=== DATASET ENTRIES ===
--
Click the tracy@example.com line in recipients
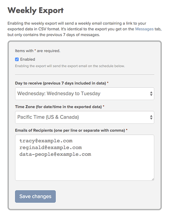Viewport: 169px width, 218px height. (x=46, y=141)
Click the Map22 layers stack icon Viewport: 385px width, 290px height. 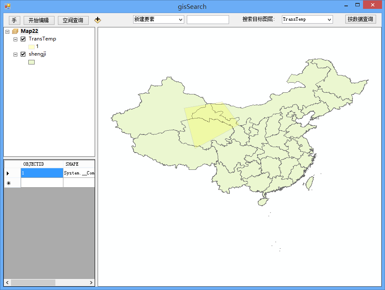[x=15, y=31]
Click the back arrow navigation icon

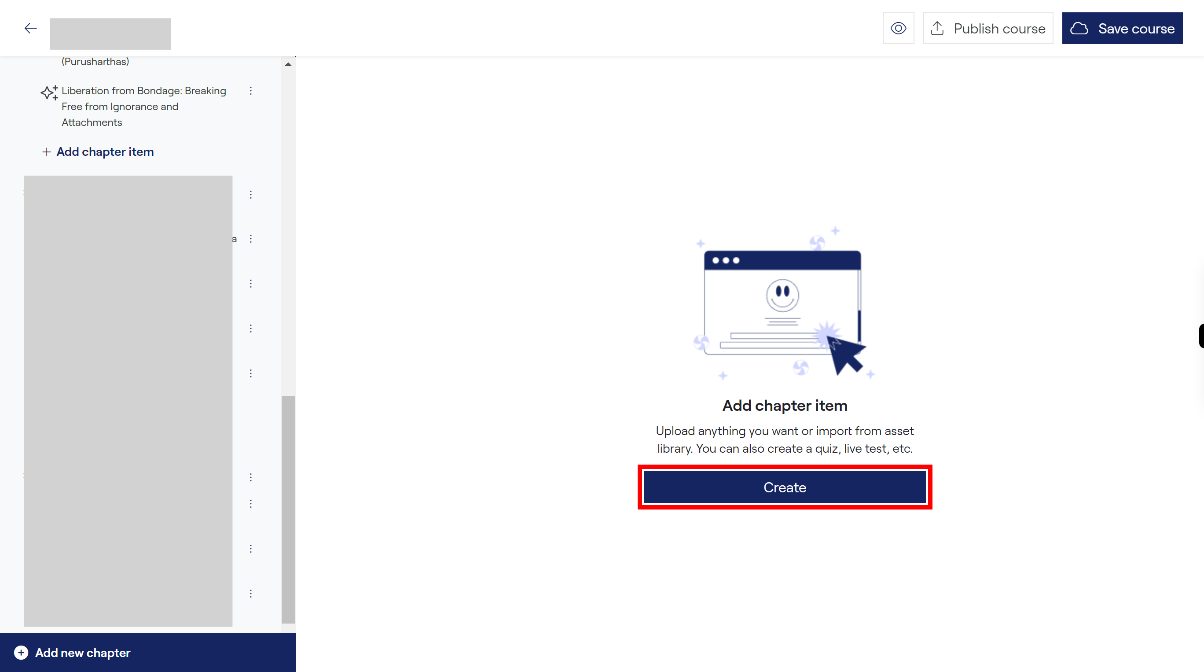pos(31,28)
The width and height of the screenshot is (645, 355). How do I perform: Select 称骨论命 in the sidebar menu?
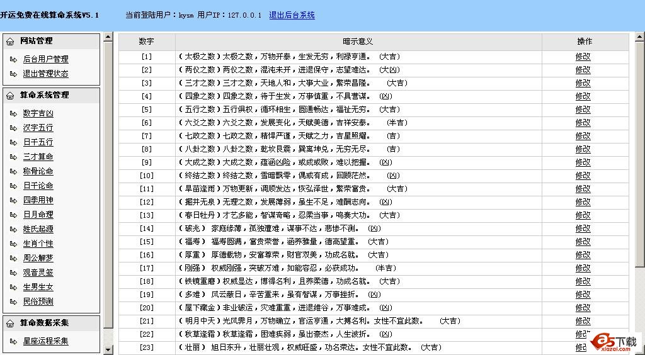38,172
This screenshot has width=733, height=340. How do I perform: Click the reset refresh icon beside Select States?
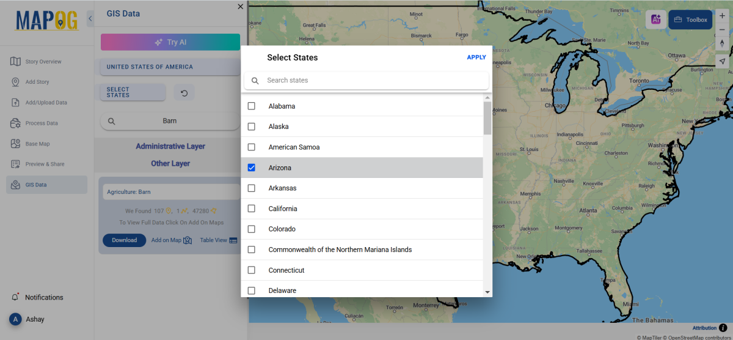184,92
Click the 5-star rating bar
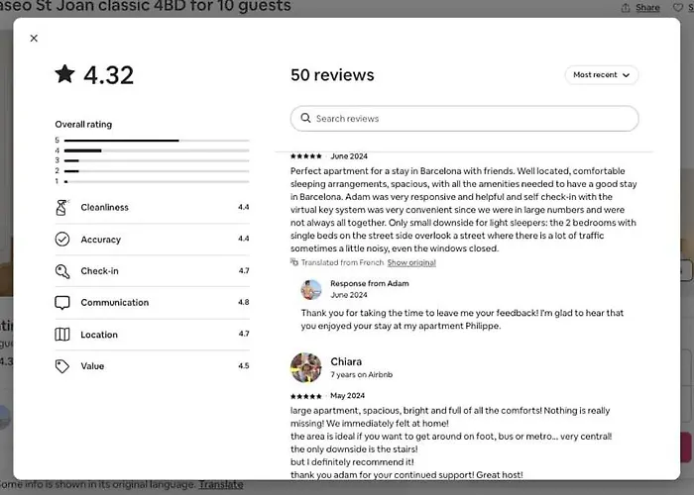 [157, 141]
--
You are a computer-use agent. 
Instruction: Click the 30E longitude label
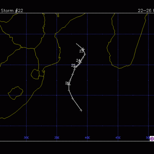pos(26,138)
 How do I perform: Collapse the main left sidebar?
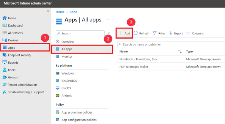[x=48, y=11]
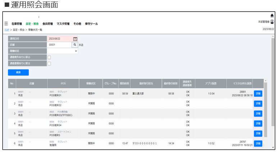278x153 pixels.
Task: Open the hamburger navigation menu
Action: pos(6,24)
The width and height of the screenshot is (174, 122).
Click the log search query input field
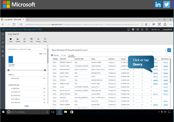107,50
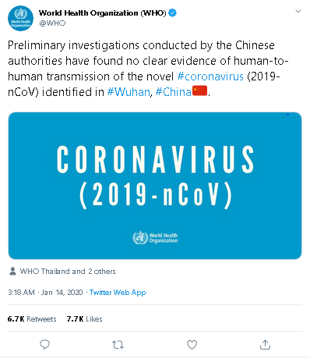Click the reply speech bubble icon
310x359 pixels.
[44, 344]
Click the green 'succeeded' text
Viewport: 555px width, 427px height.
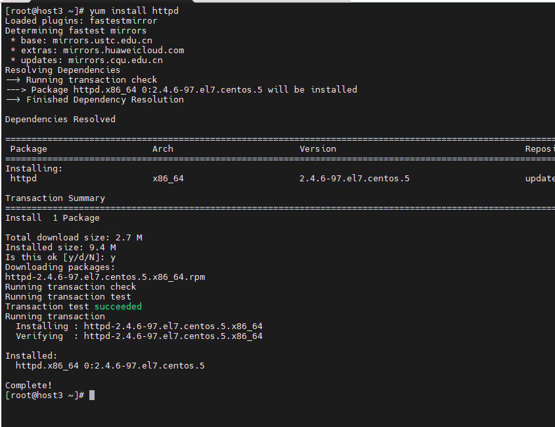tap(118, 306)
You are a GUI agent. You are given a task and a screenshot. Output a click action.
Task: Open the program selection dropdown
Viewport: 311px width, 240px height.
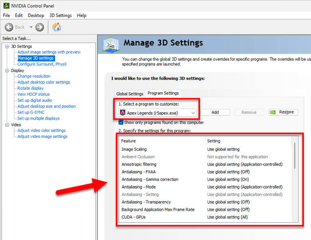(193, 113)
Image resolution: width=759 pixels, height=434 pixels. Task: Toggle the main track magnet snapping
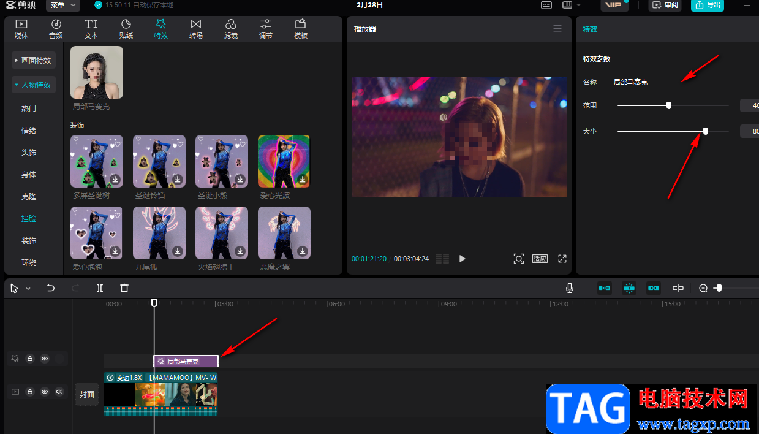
--
=== PROBLEM TO WORK ON ===
Update the records starting at the line that has "Click the green 'succeeded' text" and stopping after the line that has "Image resolution: width=759", replacing "dropdown" with "drop-down list" and keeping everything else unchanged. Leave the pictures out of your answer.

=== SOLUTION TO THE PROBLEM ===
Click the green 'succeeded' text
Viewport: 555px width, 427px height.
tap(118, 306)
You are a GUI agent. You are given a task and a screenshot. Output a click action.
Task: Open the program selection drop-down list
Viewport: 311px width, 240px height.
(193, 113)
Image resolution: width=759 pixels, height=434 pixels. Task: Toggle the main track magnet snapping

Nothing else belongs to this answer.